** Begin DATA FOR THIS EXERCISE **

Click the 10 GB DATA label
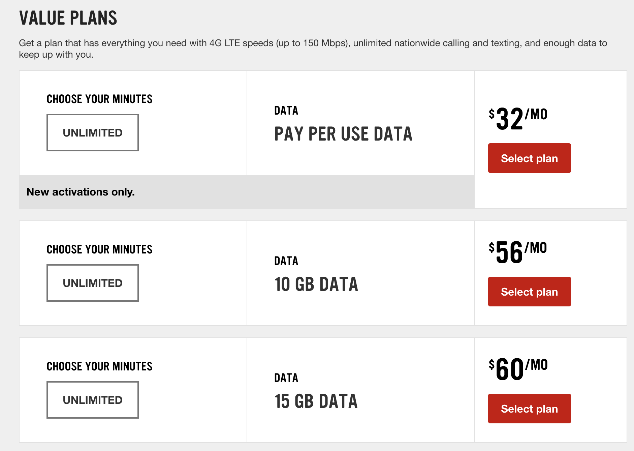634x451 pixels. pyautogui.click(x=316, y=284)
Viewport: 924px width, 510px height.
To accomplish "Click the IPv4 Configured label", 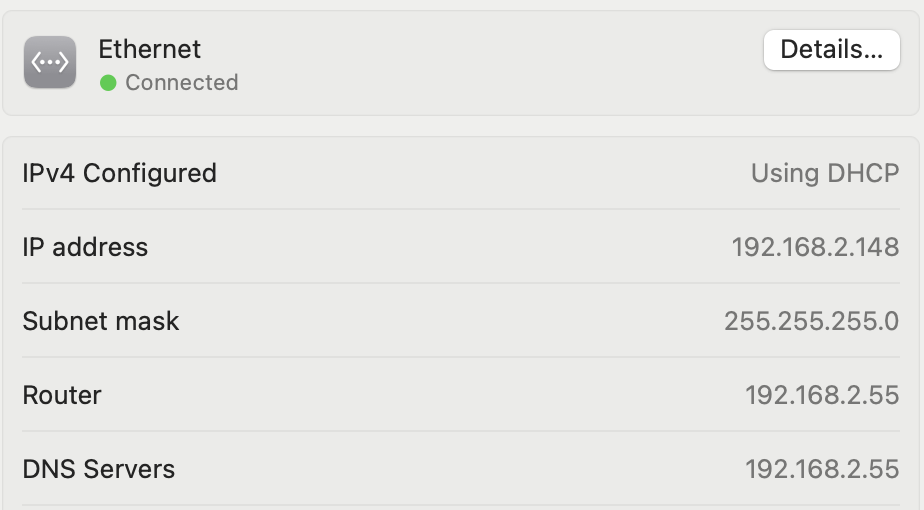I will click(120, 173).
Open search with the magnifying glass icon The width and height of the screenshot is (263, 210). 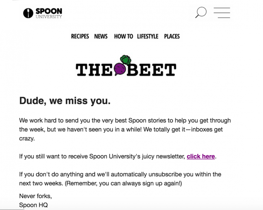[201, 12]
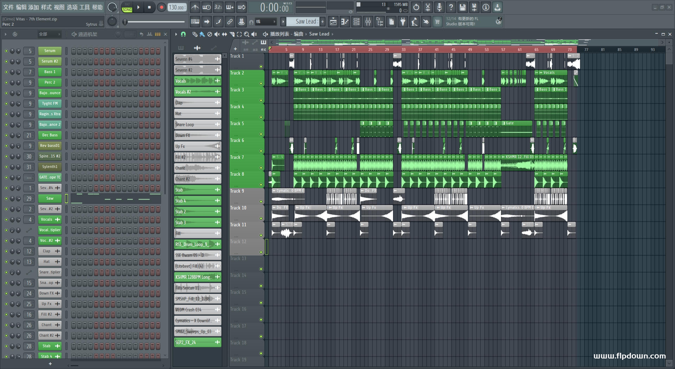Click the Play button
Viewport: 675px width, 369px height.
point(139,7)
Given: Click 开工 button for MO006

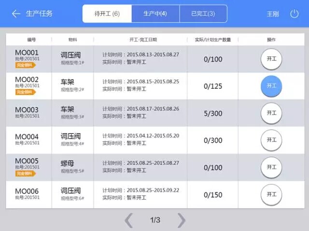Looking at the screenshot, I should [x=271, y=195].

** End DATA FOR THIS EXERCISE **
** Begin DATA FOR THIS EXERCISE **

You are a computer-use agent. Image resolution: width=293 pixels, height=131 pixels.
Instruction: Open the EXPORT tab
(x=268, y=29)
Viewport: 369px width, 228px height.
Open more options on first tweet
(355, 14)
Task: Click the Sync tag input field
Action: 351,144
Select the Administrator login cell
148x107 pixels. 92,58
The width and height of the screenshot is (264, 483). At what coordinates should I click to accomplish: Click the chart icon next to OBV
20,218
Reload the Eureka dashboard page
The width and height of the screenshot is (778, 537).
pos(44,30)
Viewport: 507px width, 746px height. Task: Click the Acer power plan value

** End DATA FOR THIS EXERCISE **
** Begin DATA FOR THIS EXERCISE **

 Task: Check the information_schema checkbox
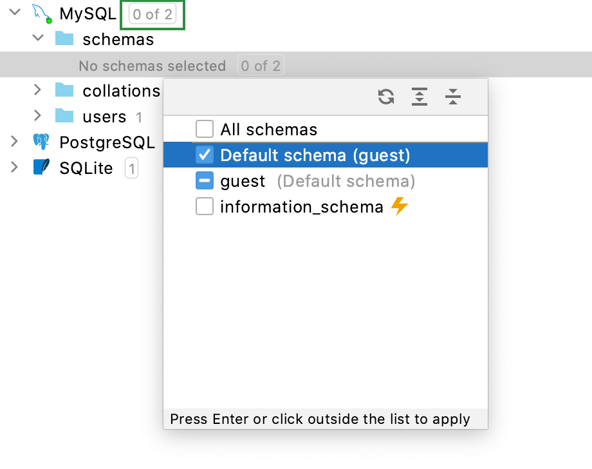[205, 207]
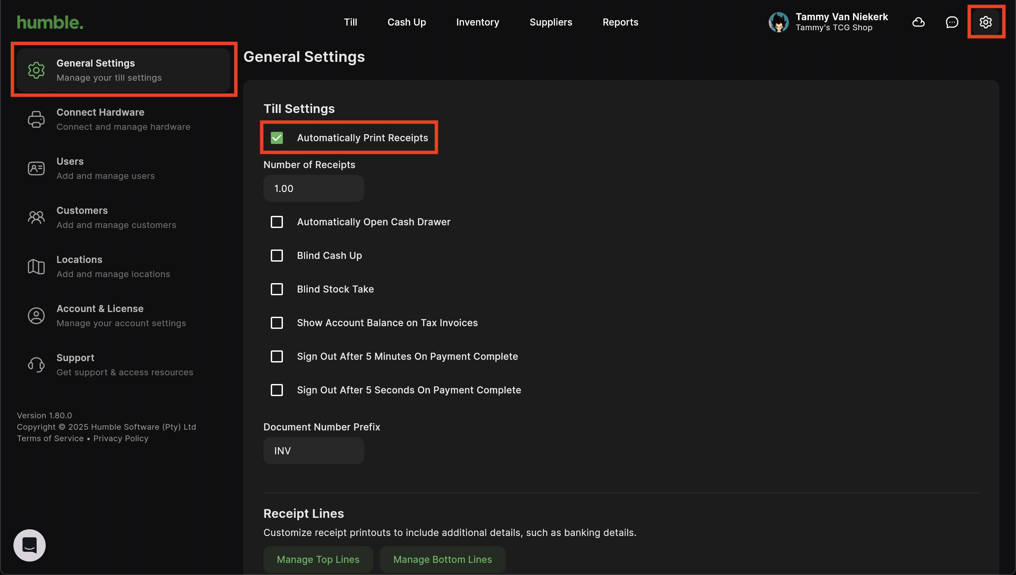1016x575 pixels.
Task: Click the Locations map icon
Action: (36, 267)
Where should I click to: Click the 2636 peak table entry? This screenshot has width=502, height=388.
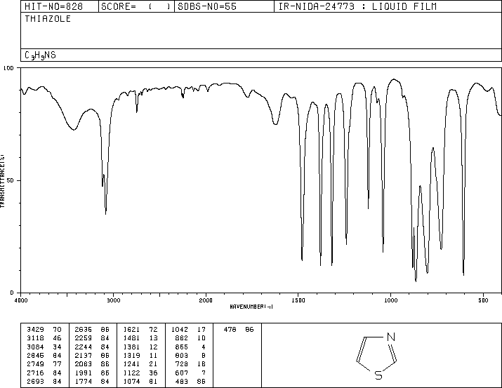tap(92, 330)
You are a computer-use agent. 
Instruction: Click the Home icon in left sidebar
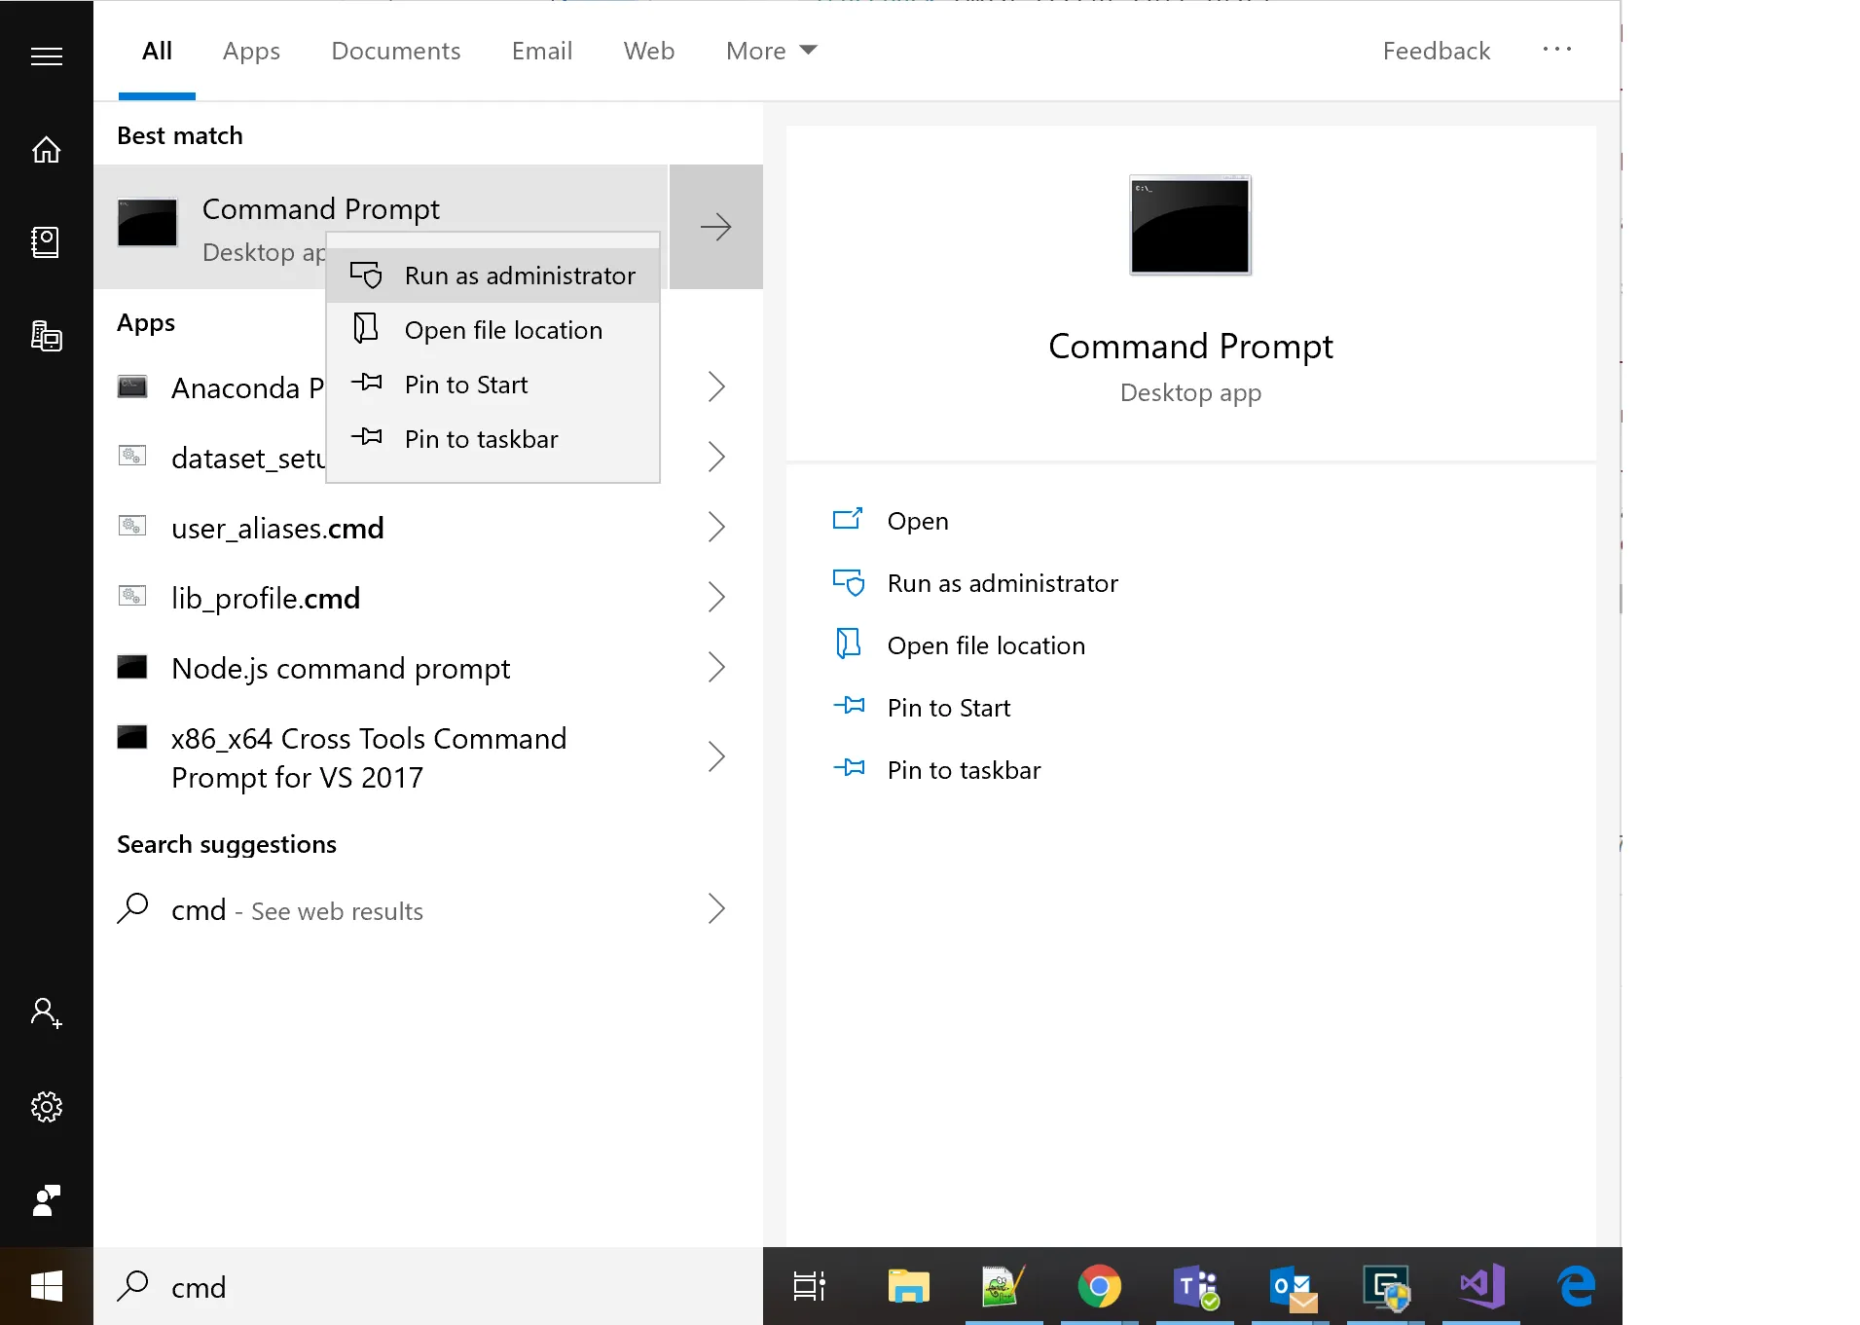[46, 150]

** End DATA FOR THIS EXERCISE **

▶ _SET TASK_
Copy out the lines starting with the one that contains "Viewport: 369px width, 228px height." and going on through the one that contains "Viewport: 507px width, 746px", with no changes to their wording.

▶ _ANSWER IN FULL_
Viewport: 369px width, 228px height.
Open more options on first tweet
(355, 14)
Task: Click the Sync tag input field
Action: 351,144
Select the Administrator login cell
148x107 pixels. 92,58
The width and height of the screenshot is (264, 483). At what coordinates should I click to accomplish: Click the chart icon next to OBV
20,218
Reload the Eureka dashboard page
The width and height of the screenshot is (778, 537).
pos(44,30)
Viewport: 507px width, 746px height. Task: Click the Acer power plan value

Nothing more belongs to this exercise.